* Task objective: Retype the records in full, and please keep the pictures out of the copy.

++++

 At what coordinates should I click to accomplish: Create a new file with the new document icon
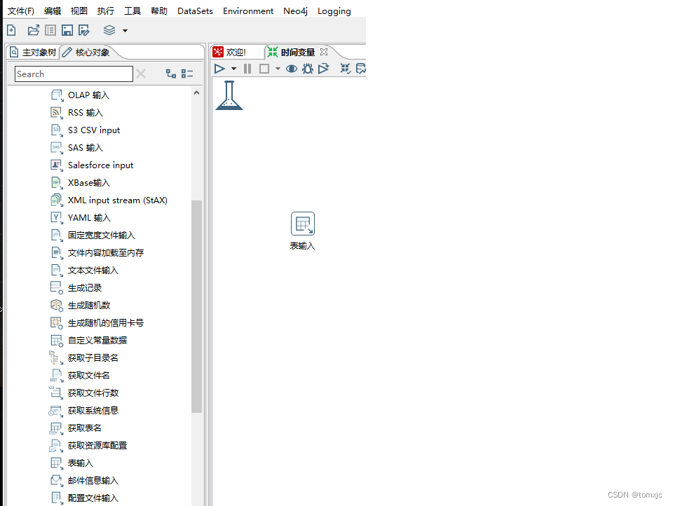[x=11, y=30]
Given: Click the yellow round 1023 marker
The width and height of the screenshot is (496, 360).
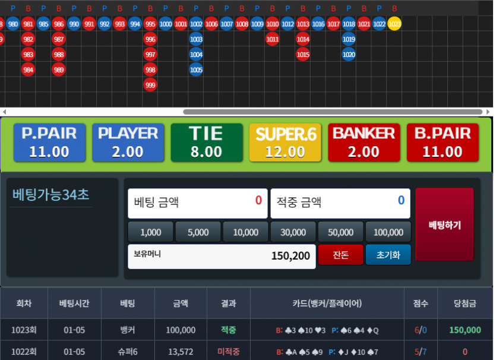Looking at the screenshot, I should pyautogui.click(x=394, y=24).
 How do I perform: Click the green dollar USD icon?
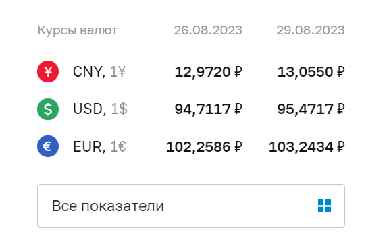click(x=48, y=109)
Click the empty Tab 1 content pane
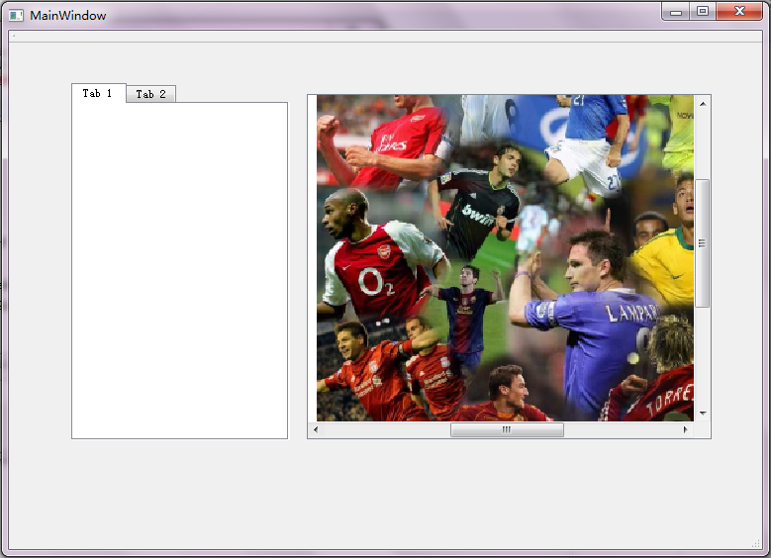Viewport: 771px width, 558px height. pyautogui.click(x=179, y=270)
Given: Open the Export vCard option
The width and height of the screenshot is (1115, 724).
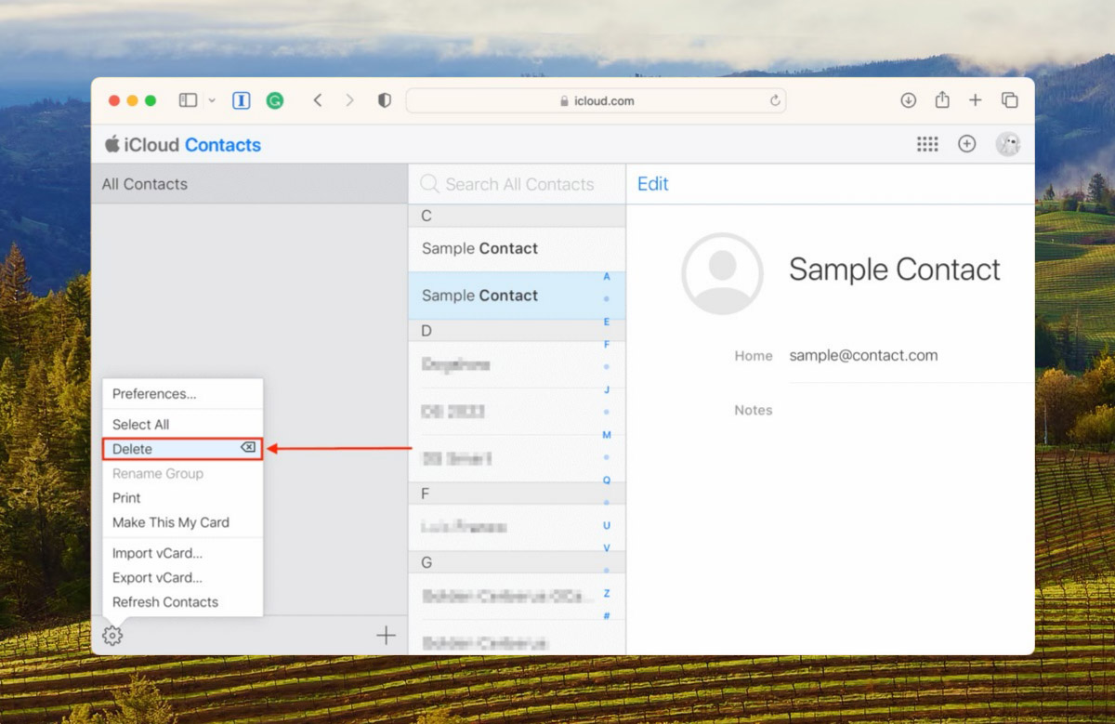Looking at the screenshot, I should (x=156, y=577).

++++

* Task answer:
 At what coordinates should I click to accomplish: Create a new file with the new document icon
[x=11, y=30]
Given: Click the yellow round 1023 marker
The width and height of the screenshot is (496, 360).
Looking at the screenshot, I should pyautogui.click(x=394, y=24).
 How do I perform: Click the green dollar USD icon?
click(x=48, y=109)
Click the empty Tab 1 content pane
Viewport: 771px width, 558px height. pyautogui.click(x=179, y=270)
Given: Open the Export vCard option
The width and height of the screenshot is (1115, 724).
Looking at the screenshot, I should (x=156, y=577).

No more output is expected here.